Comment: DHHL would like to provide services within existing communities, even if there are no NAHASDA-assisted units within the communities at the present time.

HUD response: HUD's response to the comment on § 1006.201 addresses this issue.

Section 1006.225 Model Activities

Comment: DHHL would like to provide services within existing communities, even if there are no NAHASDA-assisted units within the communities at the present time.

HUD response: HUD's response to the comment on § 1006.201 addresses this issue.

Eligible Activities (Subpart C Generally)

Comment: In the case of activities such as site improvements or development of utilities that benefit the whole community, “all units in a project should be considered as Eligible Low-Income Families” if the families in the project are existing residents and any of the following:

(a) The median income of the Hawaiian Home Lands area in which the project is located is less than 80 percent of the median income of the state of Hawaii (based on the most recent U.S. Census data available); or

(b) The project has a poverty rate of at least 20 percent; or

(c) The project is located in a low-income area of the U.S. Treasury Department's Community Development Financial Institutions (CDFI) Fund On-line Help Desk Maps.

There should be criteria to qualify whole communities as low-income because where there are existing residents, the effort to certify individual families as low-income becomes an imposition on the residents and burdensome to the DHHL. The rule should not serve as a disincentive to provide affordable housing activities in existing communities.

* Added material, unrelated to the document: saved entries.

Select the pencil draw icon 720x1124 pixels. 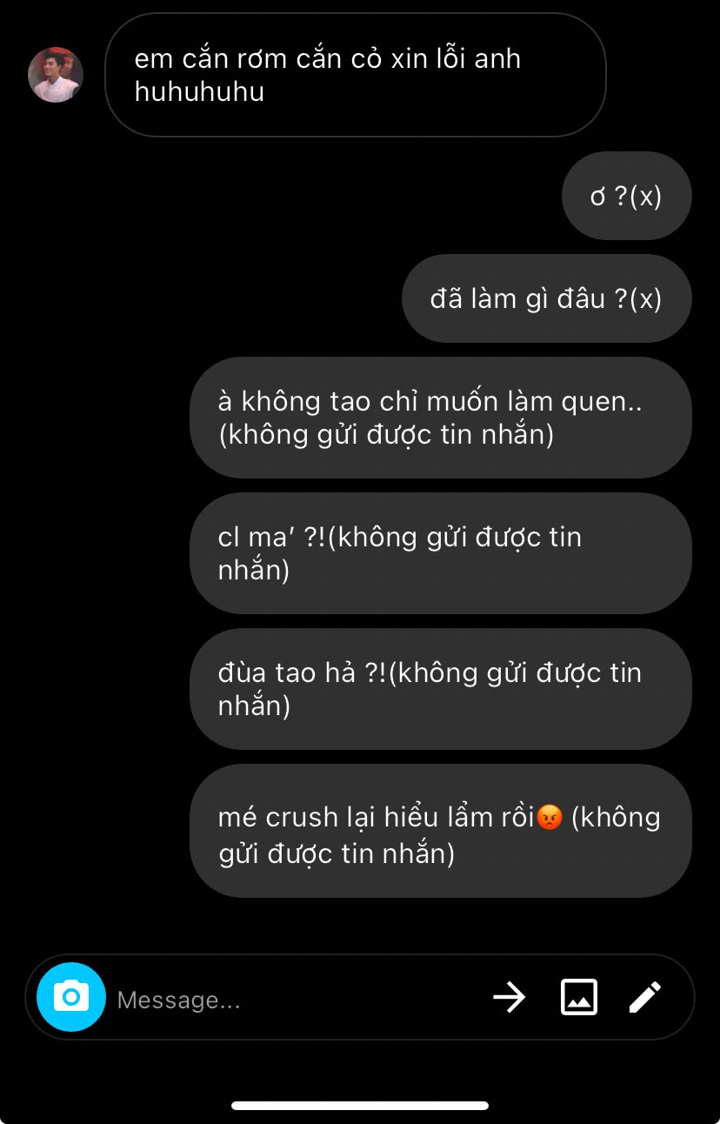645,997
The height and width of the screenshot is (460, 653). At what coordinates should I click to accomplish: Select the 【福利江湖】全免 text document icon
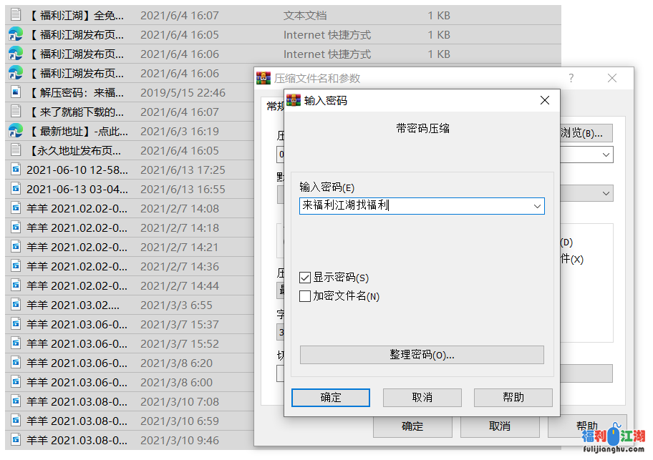pyautogui.click(x=15, y=14)
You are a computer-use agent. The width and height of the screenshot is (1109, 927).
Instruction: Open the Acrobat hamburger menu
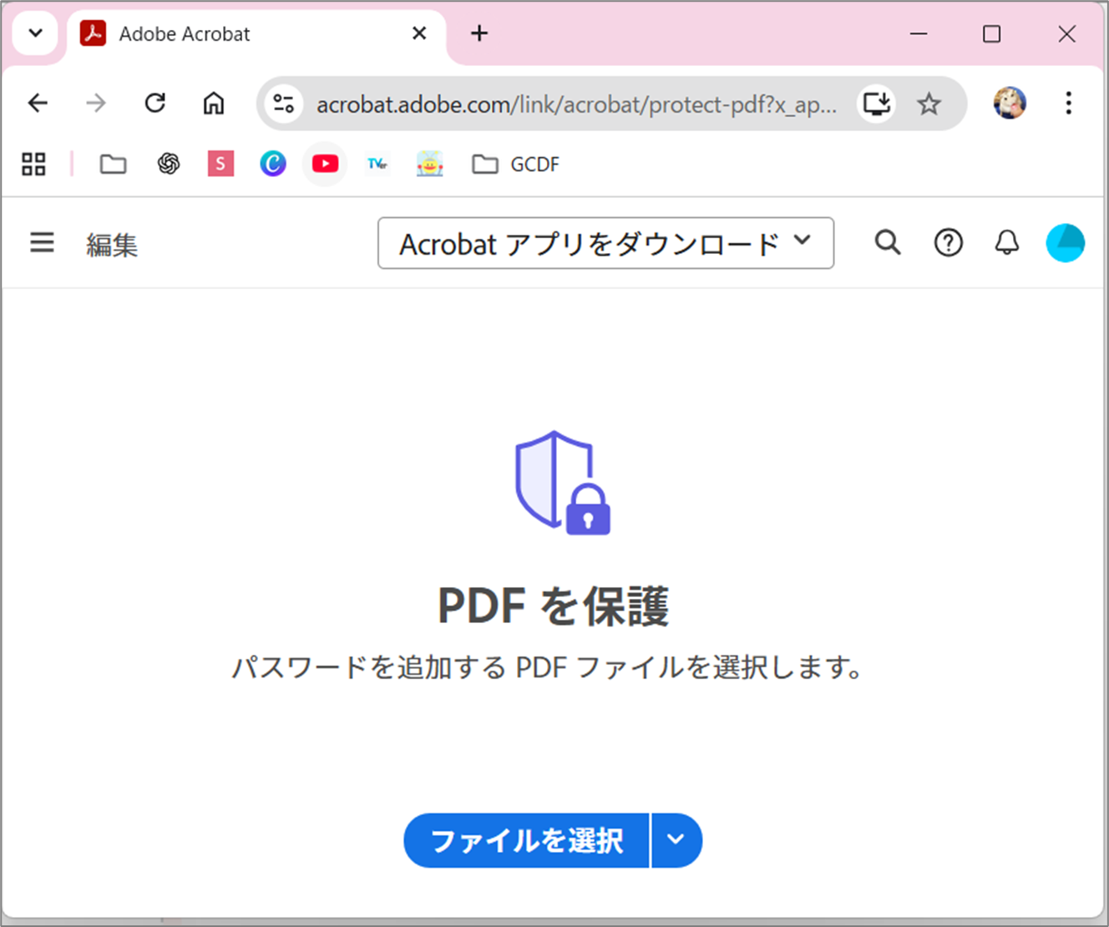pos(42,243)
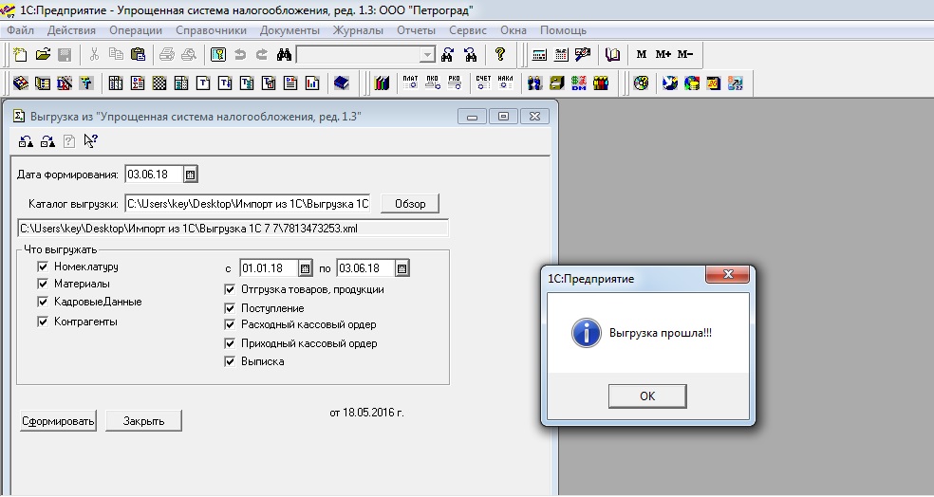Click the Каталог выгрузки path field
The height and width of the screenshot is (497, 934).
click(x=247, y=204)
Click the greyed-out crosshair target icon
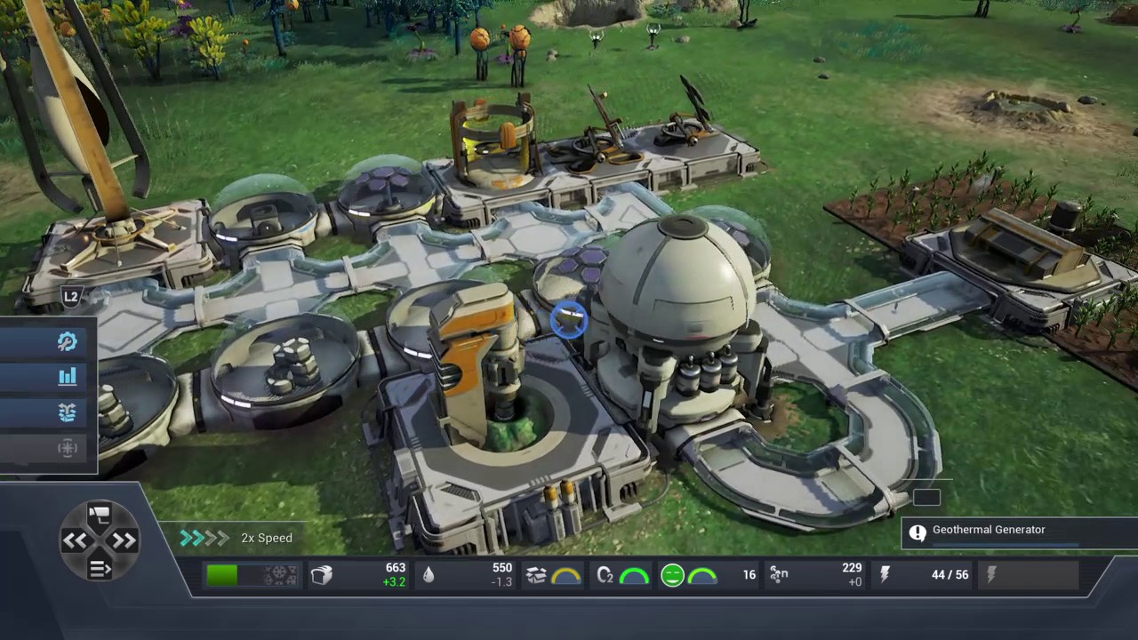This screenshot has width=1138, height=640. [x=67, y=448]
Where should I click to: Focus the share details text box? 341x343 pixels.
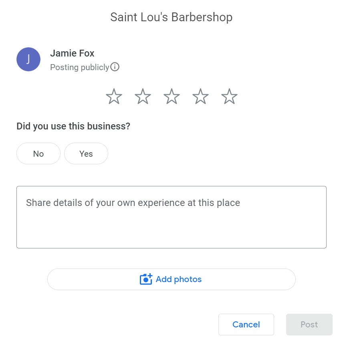[x=172, y=217]
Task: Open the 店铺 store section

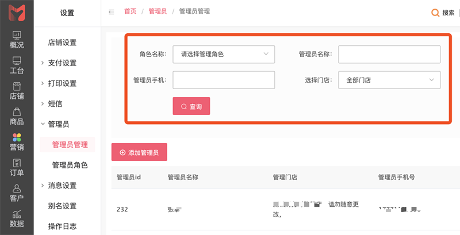Action: [17, 91]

HUD response: The authorizing statute permits exceptions to the low-income requirement and allows NHHBG funds to be used for housing activities under model programs that are designed to carry out the purposes of title VIII of the Act. The use of NHHBG funds under the low-income exception and for model activities both require HUD approval. HUD encourages the submission of specific planned model activities and requests for exemptions for review with conformity to the Act's requirements.

Comment: The rule restricts the use of funds to communities in which there are existing NAHASDA-assisted units, and prevents DHHL from strengthening or enabling existing communities with NAHASDA funds. [Note: Although the comment spoke of “NAHASDA-assisted units” and “NAHASDA funds” it is clear that NHHBG assistance is the intended subject.]

HUD response: HUD's response to the comment on § 1006.201 addresses this issue.

Comment: There may be a need to improve off-site infrastructure to access DHHL property through non-DHHL properties. The current rule appears to preclude such projects. Expanding the definition of “housing area” would allow funding of off-site infrastructure improvements.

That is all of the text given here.